Description of the task: Copy all of the material below line for line, changing nothing.

[start Material provided]

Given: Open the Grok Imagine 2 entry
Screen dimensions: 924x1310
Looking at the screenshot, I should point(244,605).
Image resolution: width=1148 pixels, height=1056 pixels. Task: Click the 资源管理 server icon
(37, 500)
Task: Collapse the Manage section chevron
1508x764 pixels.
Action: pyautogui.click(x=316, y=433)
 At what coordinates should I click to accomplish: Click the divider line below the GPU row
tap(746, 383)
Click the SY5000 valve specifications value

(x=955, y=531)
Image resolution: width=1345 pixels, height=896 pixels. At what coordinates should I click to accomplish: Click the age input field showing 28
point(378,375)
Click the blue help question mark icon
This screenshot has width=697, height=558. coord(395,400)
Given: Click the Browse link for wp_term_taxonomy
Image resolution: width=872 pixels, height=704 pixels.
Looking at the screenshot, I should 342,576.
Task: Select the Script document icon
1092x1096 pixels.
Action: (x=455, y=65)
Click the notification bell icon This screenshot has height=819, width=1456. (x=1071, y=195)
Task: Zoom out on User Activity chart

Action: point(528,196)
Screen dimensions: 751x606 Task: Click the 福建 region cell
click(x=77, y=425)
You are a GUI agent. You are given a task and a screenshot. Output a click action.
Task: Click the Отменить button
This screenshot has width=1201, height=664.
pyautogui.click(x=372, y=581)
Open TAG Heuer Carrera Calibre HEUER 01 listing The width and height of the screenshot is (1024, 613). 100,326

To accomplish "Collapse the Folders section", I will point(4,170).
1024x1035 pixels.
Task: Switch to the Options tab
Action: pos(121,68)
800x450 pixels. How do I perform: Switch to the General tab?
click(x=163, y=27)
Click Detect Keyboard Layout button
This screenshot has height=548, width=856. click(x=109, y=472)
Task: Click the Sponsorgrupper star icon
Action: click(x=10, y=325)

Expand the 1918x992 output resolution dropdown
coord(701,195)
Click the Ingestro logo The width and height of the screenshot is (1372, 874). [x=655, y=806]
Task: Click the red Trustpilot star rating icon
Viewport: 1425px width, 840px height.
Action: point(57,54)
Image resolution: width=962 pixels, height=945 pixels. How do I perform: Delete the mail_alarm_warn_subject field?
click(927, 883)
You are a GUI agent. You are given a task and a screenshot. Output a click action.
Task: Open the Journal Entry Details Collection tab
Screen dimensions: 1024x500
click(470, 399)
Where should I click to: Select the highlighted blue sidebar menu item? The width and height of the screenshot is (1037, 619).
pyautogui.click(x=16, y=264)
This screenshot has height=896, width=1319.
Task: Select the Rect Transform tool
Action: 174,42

[end Material provided]

Correct output:
Given: Open the Grok Imagine 2 entry
Screen dimensions: 924x1310
Looking at the screenshot, I should point(244,605).
Image resolution: width=1148 pixels, height=1056 pixels. Task: Click the 资源管理 server icon
(37, 500)
Task: Collapse the Manage section chevron
1508x764 pixels.
Action: pyautogui.click(x=316, y=433)
 At what coordinates should I click to accomplish: Click the divider line below the GPU row
tap(746, 383)
Click the SY5000 valve specifications value

(x=955, y=531)
Image resolution: width=1345 pixels, height=896 pixels. At what coordinates should I click to accomplish: Click the age input field showing 28
point(378,375)
Click the blue help question mark icon
This screenshot has width=697, height=558. coord(395,400)
Given: Click the Browse link for wp_term_taxonomy
Image resolution: width=872 pixels, height=704 pixels.
Looking at the screenshot, I should 342,576.
Task: Select the Script document icon
1092x1096 pixels.
Action: (x=455, y=65)
Click the notification bell icon This screenshot has height=819, width=1456. (x=1071, y=195)
Task: Zoom out on User Activity chart

Action: point(528,196)
Screen dimensions: 751x606 Task: Click the 福建 region cell
click(x=77, y=425)
You are a GUI agent. You are given a task and a screenshot. Output a click action.
Task: Click the Отменить button
This screenshot has width=1201, height=664.
pyautogui.click(x=372, y=581)
Open TAG Heuer Carrera Calibre HEUER 01 listing The width and height of the screenshot is (1024, 613). 100,326

To accomplish "Collapse the Folders section", I will point(4,170).
1024x1035 pixels.
Task: Switch to the Options tab
Action: pos(121,68)
800x450 pixels. How do I perform: Switch to the General tab?
click(x=163, y=27)
Click Detect Keyboard Layout button
This screenshot has height=548, width=856. click(x=109, y=472)
Task: Click the Sponsorgrupper star icon
Action: click(x=10, y=325)

Expand the 1918x992 output resolution dropdown
coord(701,195)
Click the Ingestro logo The width and height of the screenshot is (1372, 874). [x=655, y=806]
Task: Click the red Trustpilot star rating icon
Viewport: 1425px width, 840px height.
Action: point(57,54)
Image resolution: width=962 pixels, height=945 pixels. How do I perform: Delete the mail_alarm_warn_subject field?
click(927, 883)
You are a GUI agent. You are given a task and a screenshot. Output a click action.
Task: Open the Journal Entry Details Collection tab
Screen dimensions: 1024x500
click(470, 399)
Where should I click to: Select the highlighted blue sidebar menu item? The width and height of the screenshot is (1037, 619).
pyautogui.click(x=16, y=264)
This screenshot has height=896, width=1319.
Task: Select the Rect Transform tool
Action: 174,42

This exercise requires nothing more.